Com a palavra, Alberto de Mendonça Sabanay.
O SR. LUIS ALBERTO DE MENDONÇA SABANAY - Obrigado pelo convite para participação nesta importante audiência pública.
Quero considerar três questões nas minhas considerações finais.
Primeiro, nós temos mais de 1,5 milhão de famílias que, em vez de estarem na terra, estão nas águas brasileiras por subsistência, por necessidade de produção, por cultura e por perspectiva de futuro.
R
Então, é um contingente populacional significativo no Brasil. Eles eram invisíveis durante muitos anos. Os trabalhadores e as trabalhadoras das águas brasileiras passaram a ter um endereço e um lugar nas políticas públicas do Estado e do nosso País, com potencial e perspectiva de desenvolvimento e de futuro.
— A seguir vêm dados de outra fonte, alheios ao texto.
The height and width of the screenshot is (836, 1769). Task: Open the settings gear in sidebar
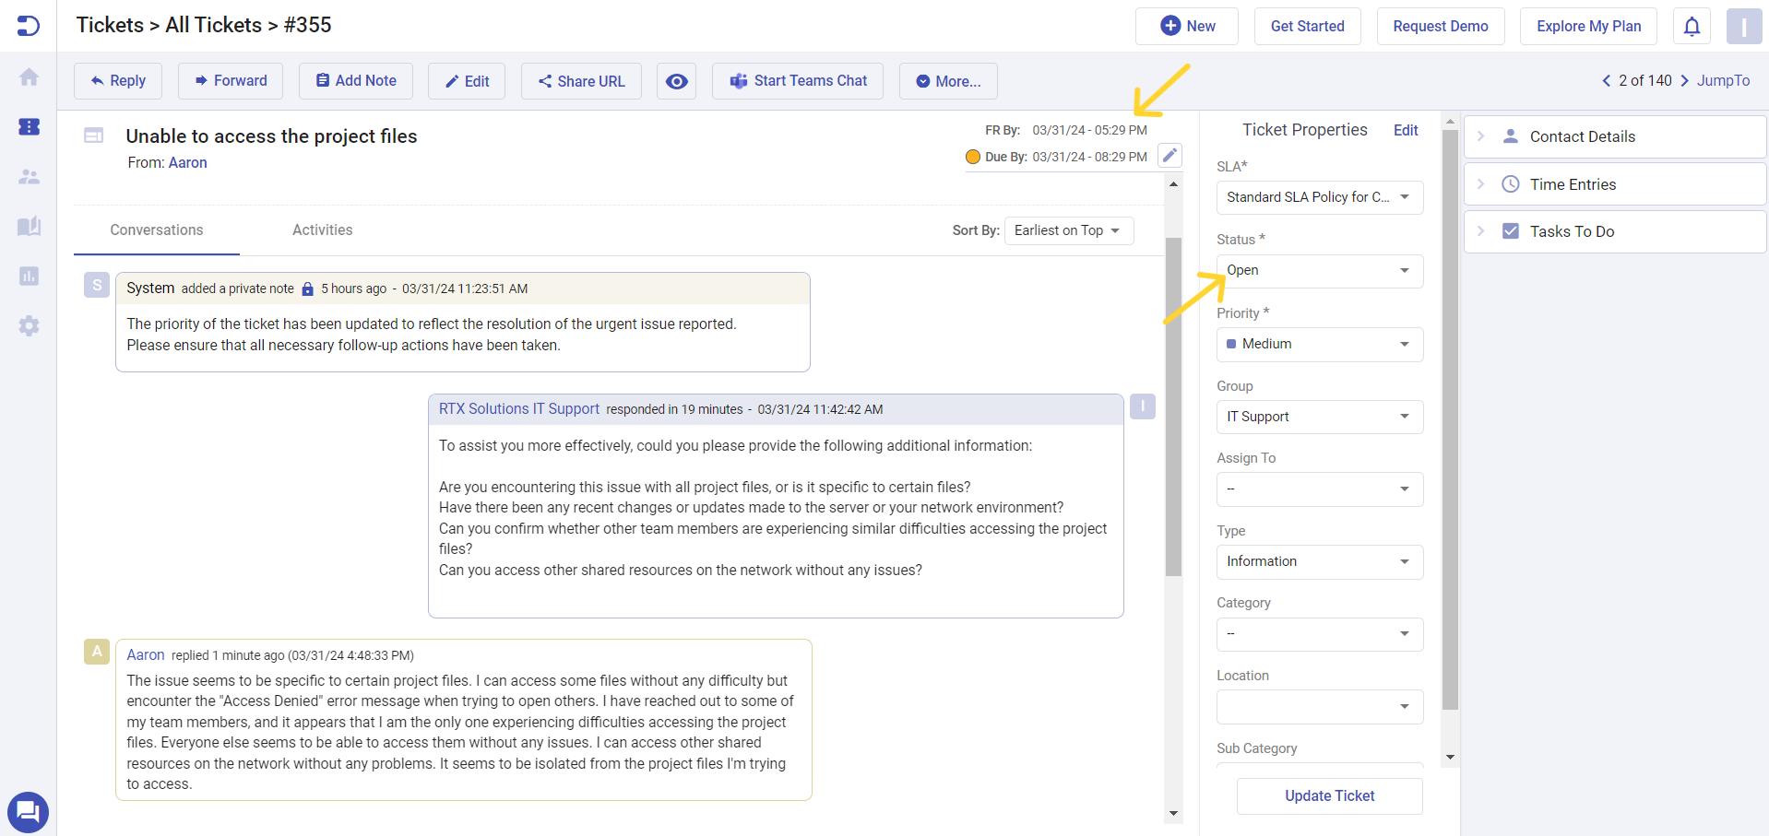(29, 325)
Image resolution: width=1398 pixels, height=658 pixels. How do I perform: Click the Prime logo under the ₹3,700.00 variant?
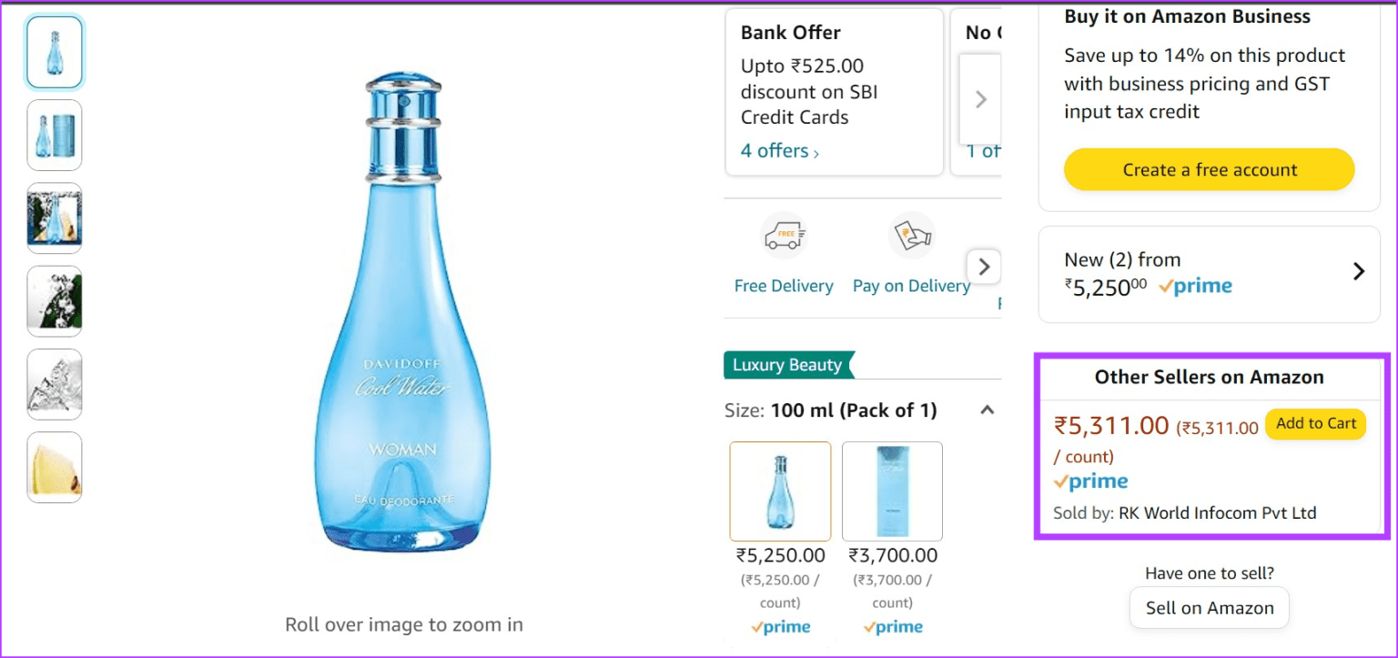(892, 626)
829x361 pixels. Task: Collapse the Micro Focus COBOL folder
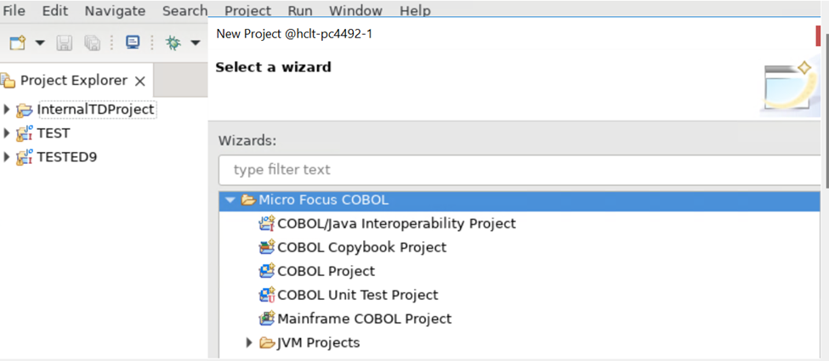[x=230, y=200]
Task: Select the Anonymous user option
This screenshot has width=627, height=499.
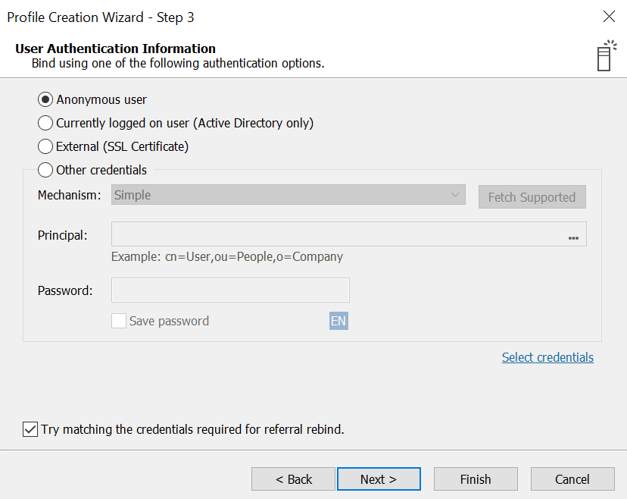Action: [x=45, y=99]
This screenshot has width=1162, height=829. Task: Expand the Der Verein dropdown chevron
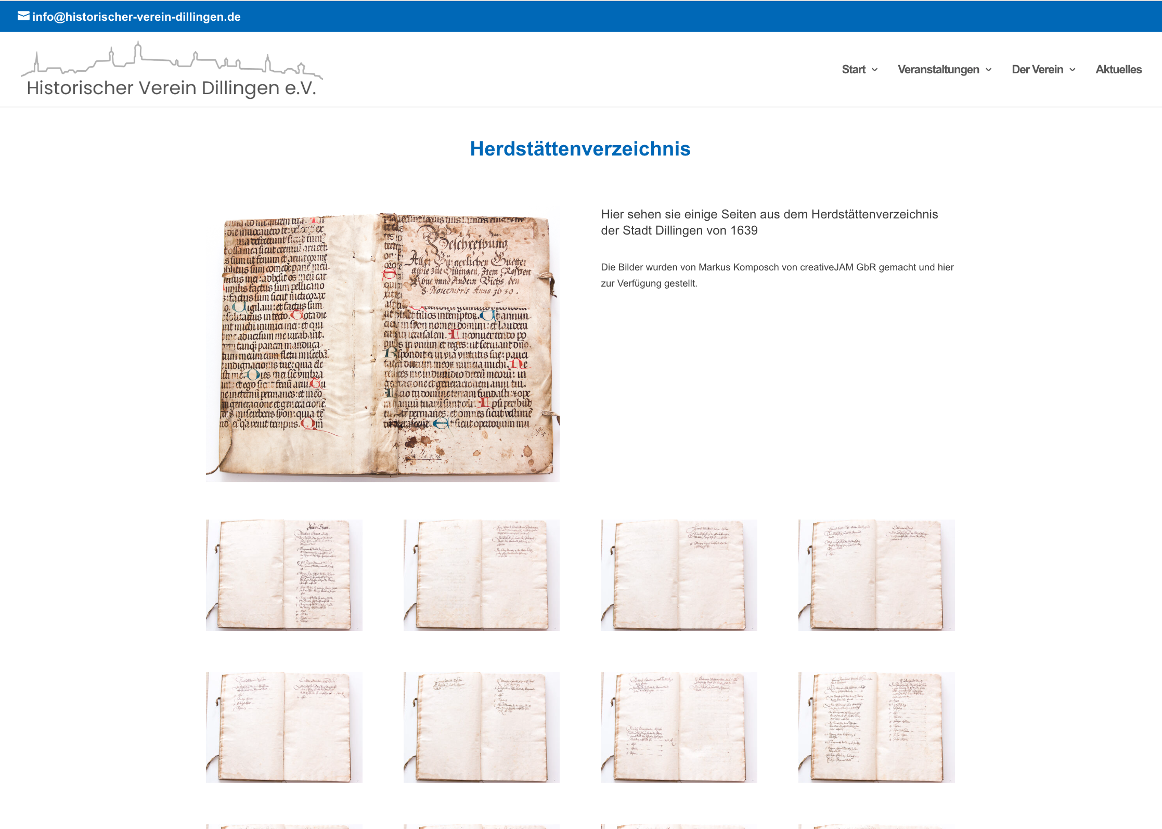coord(1073,70)
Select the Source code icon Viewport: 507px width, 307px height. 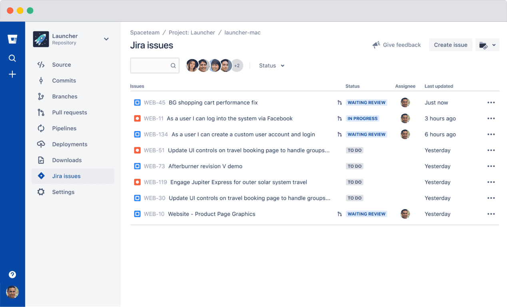click(x=40, y=64)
O segundo registro que quero fazer, um pouco na fala da Senadora Regina, é que obviamente houve distorções no processo de desenvolvimento no nosso País. Foi citada a questão da carcinicultura no Piauí, mas, obviamente, em se tratando de um recurso público de múltiplo uso, de responsabilidade comum na sociedade brasileira, o desenvolvimento da produção de pescado deve necessariamente ser muito bem planejado. Então, envolve vários interesses, envolve um recurso significativo e comum, de múltiplo uso, que é a água do nosso País, e deve estar incluído na nossa pauta de debates todo o tempo.
Dei um exemplo do modelo de planejamento da carcinicultura no Maranhão, que é um modelo em que temos, na medida do possível, de implementar e corrigir as distorções que houve nesse sentido durante todo o processo; não só as distorções de desvio de rios, mas as distorções sociais precisam ser corrigidas nesse processo.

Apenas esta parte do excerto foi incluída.